TEXT SHOWN —
==========

# Claustrophobic



## treebeardlennon (Apr 10, 2016)

Does anyone else feel like there are more people hunting this year than in years past? I saw someone else in the Wisconsin forum talk about their twenty year spot was totally picked over. I went to a spot that I've been hitting for a few years and the woods was just teeming with people. I found three and I bounced out of there. Too many people had me feeling claustrophobic and it is still a little early for that spot anyways I think. Haven't had the best luck yet. I'm up to 23 now for the season. How're y'all doin'?


----------



## morelmaniacmn (Apr 21, 2016)

It does seem there are more people becoming interested in Morel hunting..SSSHHHHHH!!! LOL
I would be totally crushed if I got to my spot and found it picked over. That is heartbreaking.


----------



## morelmaniacmn (Apr 21, 2016)

Oh, and I'm up to about 30 blacks in 2 outings. This weekend hopefully will get some more!


----------



## buckthornman (May 16, 2013)

Yep more and morel hunters every year! Things in public spots always get hit hard. Time to get to know ur family better and your neighbors! It is the no.2 rule and is a great way to bond and communicate with them!


----------



## treebeardlennon (Apr 10, 2016)

Buckthorn! Easier said than done! My family is at war right now. Some stupid dispute over my grandfather's estate. I ain't got nothing to do with it it, but ain't no one gonna let me use their land until this whole thing blows over so I'm stuck with public land until then. 

Side note, I've been stuck inside because of finals and all of my friends have been sending me pics of their morel finds and making me super jealous! I'm jealous of all of you!


----------



## buckthornman (May 16, 2013)

Sorry to hear that Len! Don't think you will get a trespassing ticket or shot on your family's land then again? Trooper waiting for my helicopter to show up maybe after the kid wins Wimbledon 
Get in them thorns!!!! They like flesh hmmmm! Bucky out


----------



## treebeardlennon (Apr 10, 2016)

Ahahaha, Buck you don't know my family! Getting shot is probably the best possible outcome when it comes to them!


----------

==========

(Element lookup records)
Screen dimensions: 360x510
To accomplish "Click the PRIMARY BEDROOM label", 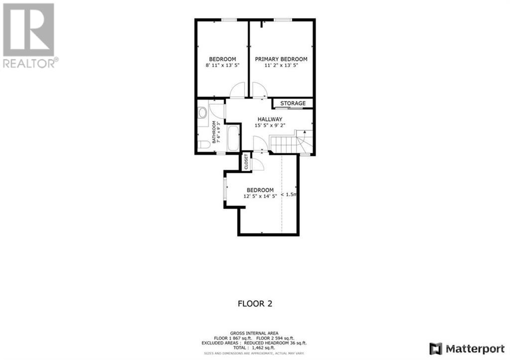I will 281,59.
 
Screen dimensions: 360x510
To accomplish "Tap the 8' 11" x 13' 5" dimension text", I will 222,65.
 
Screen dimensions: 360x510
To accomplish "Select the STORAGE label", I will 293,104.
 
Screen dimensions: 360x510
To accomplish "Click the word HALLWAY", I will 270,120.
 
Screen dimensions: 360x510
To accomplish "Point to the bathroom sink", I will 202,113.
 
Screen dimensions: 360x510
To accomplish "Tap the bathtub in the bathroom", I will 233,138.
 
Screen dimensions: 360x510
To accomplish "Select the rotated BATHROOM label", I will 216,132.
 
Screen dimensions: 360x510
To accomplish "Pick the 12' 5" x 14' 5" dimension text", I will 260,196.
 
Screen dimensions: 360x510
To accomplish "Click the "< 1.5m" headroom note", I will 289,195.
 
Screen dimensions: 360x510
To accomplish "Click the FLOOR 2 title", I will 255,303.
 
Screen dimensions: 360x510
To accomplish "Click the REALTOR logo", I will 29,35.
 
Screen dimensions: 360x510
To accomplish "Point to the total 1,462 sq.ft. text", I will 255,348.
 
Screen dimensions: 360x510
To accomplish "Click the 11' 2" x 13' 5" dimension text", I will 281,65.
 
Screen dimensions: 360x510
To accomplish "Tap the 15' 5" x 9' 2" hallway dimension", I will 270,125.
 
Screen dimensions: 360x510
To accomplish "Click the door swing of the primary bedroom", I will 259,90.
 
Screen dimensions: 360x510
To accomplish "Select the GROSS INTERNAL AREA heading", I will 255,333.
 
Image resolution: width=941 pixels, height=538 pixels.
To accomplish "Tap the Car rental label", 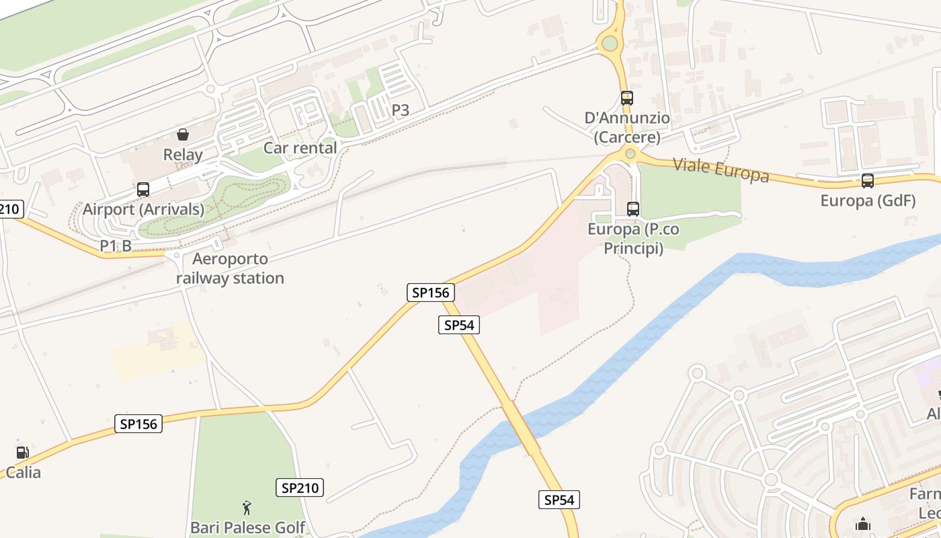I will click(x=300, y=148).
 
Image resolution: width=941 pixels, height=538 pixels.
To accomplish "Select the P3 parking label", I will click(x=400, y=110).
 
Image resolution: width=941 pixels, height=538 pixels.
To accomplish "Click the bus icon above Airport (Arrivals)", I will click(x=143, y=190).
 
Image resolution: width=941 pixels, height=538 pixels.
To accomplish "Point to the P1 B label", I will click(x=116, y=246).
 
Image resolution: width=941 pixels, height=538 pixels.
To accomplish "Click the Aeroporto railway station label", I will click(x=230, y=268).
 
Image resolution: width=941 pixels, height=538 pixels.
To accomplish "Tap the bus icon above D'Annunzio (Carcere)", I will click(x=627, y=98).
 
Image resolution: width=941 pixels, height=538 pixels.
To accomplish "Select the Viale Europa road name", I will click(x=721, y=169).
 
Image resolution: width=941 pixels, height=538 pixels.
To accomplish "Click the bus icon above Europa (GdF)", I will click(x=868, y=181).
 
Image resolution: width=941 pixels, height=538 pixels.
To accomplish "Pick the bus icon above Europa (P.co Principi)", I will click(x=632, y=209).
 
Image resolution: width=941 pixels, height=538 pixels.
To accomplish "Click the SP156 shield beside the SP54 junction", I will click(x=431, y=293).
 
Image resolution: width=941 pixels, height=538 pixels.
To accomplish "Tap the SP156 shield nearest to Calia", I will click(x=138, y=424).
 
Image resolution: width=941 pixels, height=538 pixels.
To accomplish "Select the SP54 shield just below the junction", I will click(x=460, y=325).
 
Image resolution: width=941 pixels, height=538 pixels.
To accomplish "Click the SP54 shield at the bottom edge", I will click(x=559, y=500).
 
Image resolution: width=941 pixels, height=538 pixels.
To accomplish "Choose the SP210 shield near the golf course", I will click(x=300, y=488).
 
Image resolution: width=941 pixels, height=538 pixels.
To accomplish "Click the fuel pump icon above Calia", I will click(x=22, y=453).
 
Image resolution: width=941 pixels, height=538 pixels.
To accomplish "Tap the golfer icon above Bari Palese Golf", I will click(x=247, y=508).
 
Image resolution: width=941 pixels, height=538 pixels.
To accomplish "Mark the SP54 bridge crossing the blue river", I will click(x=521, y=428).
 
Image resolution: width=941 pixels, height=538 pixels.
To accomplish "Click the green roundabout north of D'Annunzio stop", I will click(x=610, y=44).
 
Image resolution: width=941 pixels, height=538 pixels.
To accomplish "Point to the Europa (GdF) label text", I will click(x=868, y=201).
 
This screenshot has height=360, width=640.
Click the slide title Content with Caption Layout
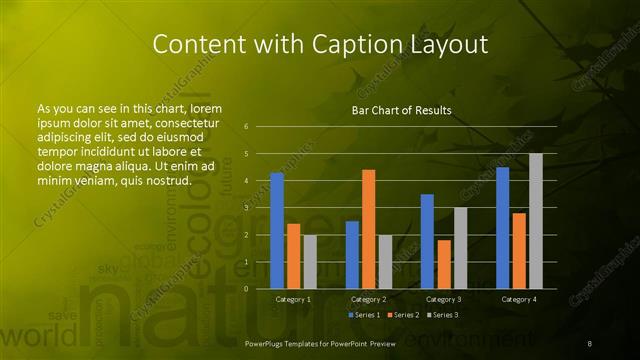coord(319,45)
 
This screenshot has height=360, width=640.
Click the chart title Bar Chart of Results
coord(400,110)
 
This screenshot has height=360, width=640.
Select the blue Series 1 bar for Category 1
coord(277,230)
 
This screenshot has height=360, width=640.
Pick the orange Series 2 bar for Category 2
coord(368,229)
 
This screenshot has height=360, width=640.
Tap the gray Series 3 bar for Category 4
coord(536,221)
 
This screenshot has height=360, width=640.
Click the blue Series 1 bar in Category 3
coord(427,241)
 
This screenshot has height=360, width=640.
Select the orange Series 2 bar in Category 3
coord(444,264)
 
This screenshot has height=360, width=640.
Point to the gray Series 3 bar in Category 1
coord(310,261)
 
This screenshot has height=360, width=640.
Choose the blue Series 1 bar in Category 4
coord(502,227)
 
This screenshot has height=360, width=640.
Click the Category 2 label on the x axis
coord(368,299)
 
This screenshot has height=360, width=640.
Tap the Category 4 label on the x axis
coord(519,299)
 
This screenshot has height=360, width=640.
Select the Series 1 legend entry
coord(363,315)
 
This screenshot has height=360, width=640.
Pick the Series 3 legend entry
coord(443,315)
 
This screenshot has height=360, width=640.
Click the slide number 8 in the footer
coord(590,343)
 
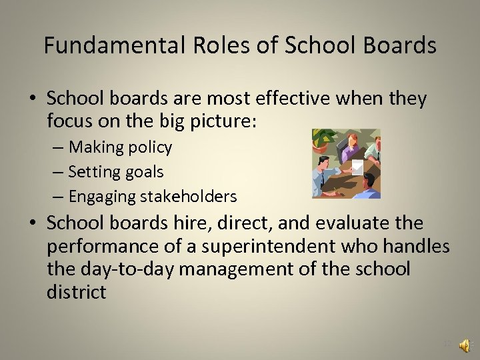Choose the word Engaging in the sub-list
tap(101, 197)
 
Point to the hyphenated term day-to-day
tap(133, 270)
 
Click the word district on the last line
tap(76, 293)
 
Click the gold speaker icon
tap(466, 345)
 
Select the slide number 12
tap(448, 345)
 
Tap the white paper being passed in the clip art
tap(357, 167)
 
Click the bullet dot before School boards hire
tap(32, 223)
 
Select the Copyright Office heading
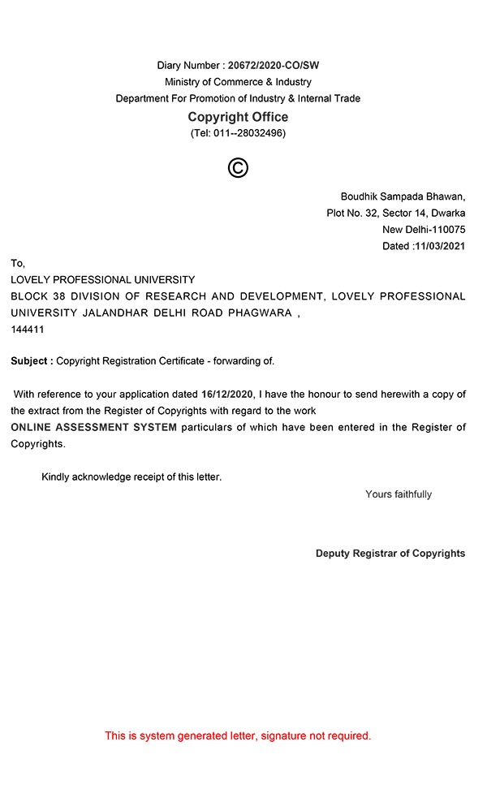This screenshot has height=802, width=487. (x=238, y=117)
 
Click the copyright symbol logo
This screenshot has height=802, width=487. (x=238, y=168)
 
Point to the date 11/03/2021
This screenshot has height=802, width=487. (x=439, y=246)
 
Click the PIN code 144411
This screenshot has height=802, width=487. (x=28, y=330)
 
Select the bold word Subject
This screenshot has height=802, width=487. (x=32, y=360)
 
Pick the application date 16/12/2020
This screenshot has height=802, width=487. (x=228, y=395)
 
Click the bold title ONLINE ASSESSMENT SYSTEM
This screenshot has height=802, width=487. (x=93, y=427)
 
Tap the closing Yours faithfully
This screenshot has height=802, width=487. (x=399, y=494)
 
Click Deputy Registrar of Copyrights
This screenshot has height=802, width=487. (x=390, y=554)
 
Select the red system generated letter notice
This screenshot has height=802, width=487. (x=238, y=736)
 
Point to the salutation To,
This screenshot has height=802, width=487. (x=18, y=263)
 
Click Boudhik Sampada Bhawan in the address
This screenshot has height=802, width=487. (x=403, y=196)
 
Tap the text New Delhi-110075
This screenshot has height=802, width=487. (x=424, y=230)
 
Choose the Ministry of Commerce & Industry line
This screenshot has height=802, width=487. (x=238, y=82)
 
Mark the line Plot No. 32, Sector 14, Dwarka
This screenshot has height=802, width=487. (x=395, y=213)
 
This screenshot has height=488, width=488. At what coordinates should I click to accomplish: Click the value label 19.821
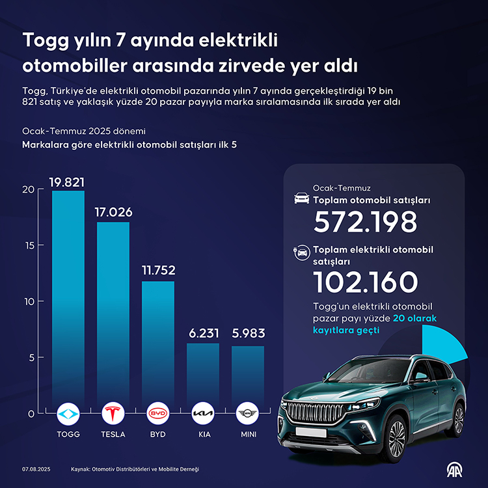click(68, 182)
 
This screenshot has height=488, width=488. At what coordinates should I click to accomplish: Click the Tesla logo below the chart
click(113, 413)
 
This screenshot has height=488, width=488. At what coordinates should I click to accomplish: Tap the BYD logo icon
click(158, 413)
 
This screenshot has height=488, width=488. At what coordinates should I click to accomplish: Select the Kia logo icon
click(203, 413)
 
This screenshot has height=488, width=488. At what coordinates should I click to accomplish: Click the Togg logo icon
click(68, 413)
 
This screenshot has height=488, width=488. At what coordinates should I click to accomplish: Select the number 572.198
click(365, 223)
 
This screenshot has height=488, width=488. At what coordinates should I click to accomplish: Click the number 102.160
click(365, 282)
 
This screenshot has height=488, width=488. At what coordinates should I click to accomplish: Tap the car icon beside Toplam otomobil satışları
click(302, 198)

==========

PROBLEM TO WORK ON — Repeat the passage of the morel hunting thread starting with "Sorry to hear" and going on through "comes to them!", word for word.

WRITTEN RESPONSE —
Sorry to hear that Len! Don't think you will get a trespassing ticket or shot on your family's land then again? Trooper waiting for my helicopter to show up maybe after the kid wins Wimbledon 
Get in them thorns!!!! They like flesh hmmmm! Bucky out


----------



## treebeardlennon (Apr 10, 2016)

Ahahaha, Buck you don't know my family! Getting shot is probably the best possible outcome when it comes to them!